В подобные ресторанчики он ещё мог приходить инкогнито, потому как его портрет, в отличие от портрета мэра, не был публичным. Сидя тогда за рюмкой чая в ожидании "клиента", Путтипут кумекал о мэре – Антонии Босчаке, который ещё вчера на кафедре рукой водил над тремя с половиной преподами, а сегодня на его демократическую головушку свалился сложнейший хозяйственный организм многомиллионного города, и у "народного" мэра было "ноль" представления, как этой махиной управлять. В "Конторе" ехидничали: "Когда в руки гуманоида падает немерено власти, и он не знает, что с ней делать, он употребит её на одни только личные вопросы".
Теперь мэр постоянно находился в отъезде – либо в столице, при дворе Алканавта Ёлкина, либо за рубежом – ему, на расстоянии от пяти миллионов проблем было легче жить, поэтому всю власть в Ленинбурге Путтипут держал в своих руках. Все важные бумаги проходили только через него, но подписи на них он вынуждал ставить других замов. Для этого он подтянул из "Конторы Глубокого Бурения" своих тихих собратьев. От разгула мутных волн демократии "Контора" затрещала по швам, а после провала эмвэдэшно-гэбэшно-цэбэшно-генштабо-капээсэсно-профсоюзного путча, она посыпалась, и Путтипут спасал "своих", пристраивая их на тёплые места во всевозможных муниципальных столоначальствах.
"Луна"... – вспомнил далёкие деньки Путтипут. – В этом шалмане я проводил деловые встречи, отжимая, как Робин Гуд, у богатых, чтобы раздать "бедным" – в смысле – себе, Босчаку, Лёше Зиллеру, и так – мелочишку на молочишко остальной "зондеркоманде" – Пудрину, Чесину, Топтыгину, Трефу – молодым шмеккерам, шустрившим в приёмной.

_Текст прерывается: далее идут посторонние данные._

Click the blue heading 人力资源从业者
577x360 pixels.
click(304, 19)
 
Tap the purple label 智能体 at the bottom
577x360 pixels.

Тогда в "Луне", ожидая подхода "клиента", который, как следовало из гэбэшного досье, служил при синагоге "обрезателем лишнего" на причинном месте у богопослушных иудеев, а теперь пожелал получить лицензию на поставку из Святой земли оружия для ленинбургских ментов, Путтипут кумекал о ловле рыбки в мутной воде и о всяком-разном. О том, например, кому на Дурдонисе жить хорошо. Раньше, вот, лохмато жили партийные бонзы, чваны и продажные менты. Теперь, вот, лохмаче всех зажили грёбаные кооператоры, которых Меченый – предшественник Алканавта Ёлкина – отпустил на экономическую волю. Остальные же лохи уже не жили, а существовали, перемещаясь на лоховозах от жилища до подёнщины, от подёнщины до жилища, стараясь не откинуть копыта в условиях наступившей "свободы умирать с голоду". Ещё Путтипут мерекал о решительных гуманоидах, создававших разрешённые теперь, так называемые, "охранные" предприятия – в основном легализованные вооружённые банды, крышуемые продажными ментами, противостоящими беззащитному простонародью. Эти решительно забирали под себя не "периметры с проволокой", а собственность внутри периметров – от бензоколонки до овощебазы, от нефтебазы до морского грузового порта. Не колеблясь, они пускали в отстрел любого, кто мешал забрать бывшее "народное" добро, оказавшееся вдруг так "плохо лежащим".
– Здгавствуйте, Вадим Вадимыч! – приветствовал Путтипута подошедший клиент. – Я Фгейдзон. Ви меня таки уже не забыли?
Разумеется, Путтипут Фрейдзона не забыл. В том, или позатом году в этом же шалмане этому самому Фрейдзону Путтипут калякал на салфетке цену своей разрешительной подписи:
$10═000
Сумма была нехилая – в те годы в любой из дурдонских столиц на неё можно было купить не самую убитую хату, причём даже не на самой окраине. «Фгейдзон и пагтнёгы» за подпись Путтипута тогда безропотно заплатили. А куда им нахрен было деться?!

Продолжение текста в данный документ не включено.